== EXTRACT ==
===
ABSTRACT
“Link Analysis has shown great potential in improving the performance
of web search. PageRank and HITS are two of the most
popular algorithms. Most of the existing link analysis algorithms
treat a web page as a single node in the web graph. However, in
most cases, a web page contains multiple semantics and hence the
web page might not be considered as the atomic node. In this
paper, the web page is partitioned into blocks using the visionbased
page segmentation algorithm. By extracting the page-toblock,
block-to-page relationships from link structure and page
layout analysis, we can construct a semantic graph over the
WWW such that each node exactly represents a single semantic
topic. This graph can better describe the semantic structure of the
web. Based on block-level link analysis, we proposed two new
algorithms, Block Level PageRank and Block Level HITS, whose
performances we study extensively using web data.”
Introduction
Many engines use link based algorithms, like PageRank and HITS, to evaluate websites and rank them in the search results pages. Link based algorithms are used because links are seen to convey human endorsement, and because it is assumed that co-citations are related (so a site about dogs would be likely to link to other sites about dogs).
The problem, however, is that in many cases these assumptions are not valid. Many websites, like news sites, link to non-related content, plus they contain many navigational and advertisement links.
These problems are caused because web pages contain multiple semantics, and are broken down into units, some more important than others. So the problem is that if a web page is considered the smallest unit, you have to treat all semantics as having the same level of importance, which is often not the case.
===
== SOURCE DATA ==
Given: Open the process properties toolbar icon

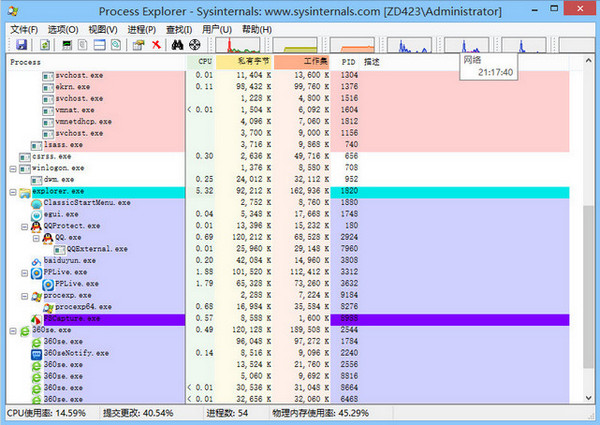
===
== AIM OF THE EXERCISE ==
Continue the write-up on block-level link analysis, starting right after its final sentence.

== REPLY ==
In this paper, the authors propose two link analysis algorithms called Block Level PageRank and Block Level HITS, which treat the semantic blocks as information units. This is accomplished by using the Vision-Based Page Segmentation algorithm to extract page-to-block and block-to-page relationships. These algorithms can improve the relevance of search as it eliminates the problems mentioned above.
Vision Based Page Segmenation
The VIsion-based Page Segmentation (VIPS) algorithm aims to extract the semantic structure of a web page based on its visual presentation. It works by:
1. extracting all the blocks from the html code
2. finding the separators between these blocks
Based on these separators, the semantic tree of the web page is constructed. Thus, a web page can be represented as a set of blocks.
This segmentation allows information such as advertisements, navigation, and decoration to be identified and removed from the quality semantic blocks. Content with different topics can be seen as separate blocks and treated separately.
Block level PageRank
This algorithm is similar to the original PageRank algorithm, but the key difference is that BLPR models web structure in the block level.
The key difference is that web pages that are linked by many advertisement links may not be assigned a high value since the ad links would come from less important blocks, so they would receive fewer points. Thus, ad links would not significantly impact Block Level Page Rank.
Block Level HITS
HITS assigns two values to each page (authority value and hub value). Hubs and authorities thus exhibit a mutually reinforcing relationship, where hubs are identified based on links from authorities, and vice versa.
As has been established, there are always multiple semantic regions in one page. Some hyperlinks such as banners, navigation panels, and advertisements in a page do not convey human endorsement. Thus equally mutually reinforcing all the links in a page might not be suitable.
In BLHITS, the authority hub reinforcing idea is the same as the original HITS. The main difference is that in BLHITS, a page will have only authority score and a block will have only hub score. By assigning hub scores to blocks, it allows authority scores to be modified based on the importance of the blocks of links where they are contained.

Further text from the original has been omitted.